Addison Reed came on for the ninth and things got a little hairy. He immediately gave up another homer to Renfroe on a 1-2 pitch. After an out, Manuel Margot dumped a base hit in front of Conforto in center. Pinch-hitter Hector Sanchez — a mountain of a man — stepped in as the tying run. Reed kept him in the park, but Sanchez did manage a base hit. Jabari Blash — one of the more euphonious names in MLB at the moment — also pinch hit and was quickly down 0-2. Reed then buried a slider for ball one. On the next pitch, Blash cracked a long, long fly to right, which went foul by maybe a foot, maybe an inch. It was so close that it had to be confirmed by replay review. After that delay, Blash struck out on a high hard fastball. That brought up Matt Szczur, who has broken Met hearts before. On the second pitch to him, he hit a soft liner to Bruce to end it.
It’ll be Seth Lugo vs. Jhoulys Chacin tomorrow night, from sunny San Diego.
It has been a disappointing season this year but JdG reminds the fans what could have been. Imagine the one-two punch if Syndergaard was healthy and made the starts instead of Montero.
Reyes has a 341/356/610/966 line in the last month and manufactured an insurance run last night on an infield hit, stolen base (congrats on #500) and a clutch RBI single by TDA. He is finally playing good, adds some speed to the lineup and looks like an ideal lead off man. He is 34 and it won’t last but in a few days (weeks) Rosario will be the name that belongs in the lead off spot.
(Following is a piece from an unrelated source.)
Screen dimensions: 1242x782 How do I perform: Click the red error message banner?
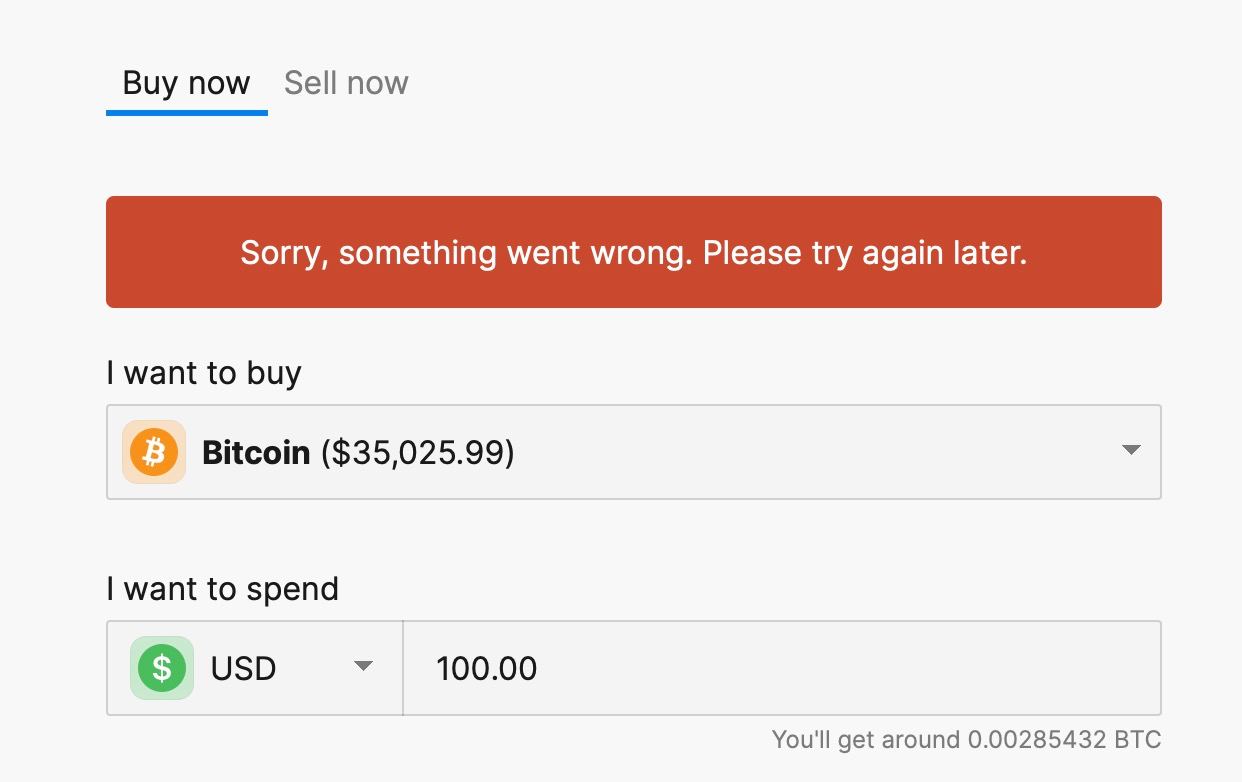pos(634,252)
That Blash foul ball could have cost the Mets the game and tarnished Reed’s record days before the deadline. Instead of a blown save and a loss he is 17 for 19 in saves which looks impressive. Literally a game of inches.
Reed showed some veteran resolve bearing down when he had to. He seems a bit off lately.
If they bring up Rosario, aren’t they starting his free agent clock? At this point, might it be better to wait until next year?